For me, constructing is one of the methods through which I accomplish my own self. It is also a process of understanding things. I created a work 《CUBE》inspired by the building (※4) in the Kaaba (※5) . Through this experience, I could have a physical experience of standing in front of the black stone. This is how I approach things that are totally unknown and un-comprehensible. In this case, the doubling let the visitors reflect.

CUBE HAMBURG 2007

― Why are you making installations of hidden places? And why do you make things that you exhibit invisible? Are you doing this because it is impossible to make everything visible to everyone anyway?

Well, I can't answer that question in general, because each work is different. For me the work exists there as is. That's all.

Installation for Yokohama Triennale 2014

― Having just seen your installation down in the underground parking lot, I thought that your work gives us a sense of a more “closed” feeling than your prior works.

Well, also for me, the work is different than my works before, it's new this time.

According to the Artistic Director of Yokohama Triennale 2014, Yasumasa Morimura, the main theme of this Yokohama Triennale is “oblivion”. Is there anything in your work in the basement that relates to the word “oblivion”?

I don't know if my work in the basement has something to do with “oblivion”, because my work this time is also completely new for me. Besides, like always, the work absorbed by itself. Since starting off to create something is always an instinctive process, there are a lot of things that I myself don't understand. In other words, I am doing things that are unknown to me. For me it is also interesting that I am here in Yokohama, creating again something abstract.

●GERMAN ANGST

I have made a space you can enter 24 hours a day, with a special entrance made for that space apart from the regular entrance. It is very difficult to create spaces like this since general museums are made to exhibit paintings or photos. But it's also interesting for me to experience the conflict arise in the process of realizing that kind of project.

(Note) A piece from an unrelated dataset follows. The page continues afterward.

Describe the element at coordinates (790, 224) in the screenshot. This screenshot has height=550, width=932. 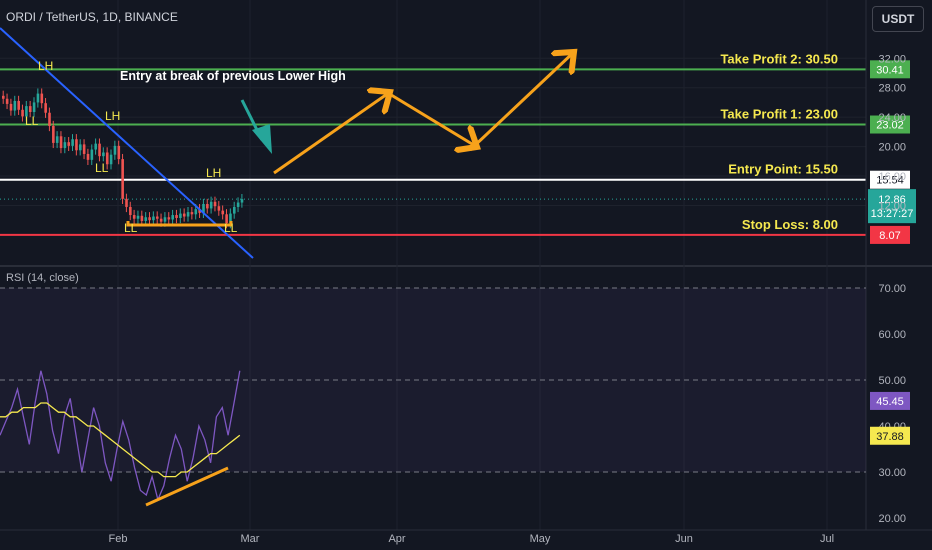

As for the installation this time, I think it will be an interesting experience for the visitors to go and see the installation, dark and filled with mud, in the underground parking lot in a part of a museum space – a white cube for exhibition, and to be able to go into the mud and walk.

Gregor Schneider


Notes
*1 In 1985 he began dismantling and rebuilding rooms in an apartment building that his parents owned in Rheydt, while he actually lived in that house.

*2 Gregor Schneider won the first prize (“Golden Lion”) at the 49th Biennale in Venice.

*3 United States Army's prison camp located on south-east of Cuba, at Guantánamo Bay. Under President Bush, Since January 2002, it has been used as a camp for suspected terrorists, and taking in those who were arrested in Afghanistan or Iraq. Known for atrocious acts of torture, it has become an international human rights issue.

*4 the ancient stone building toward which Muslims pray from all over the world.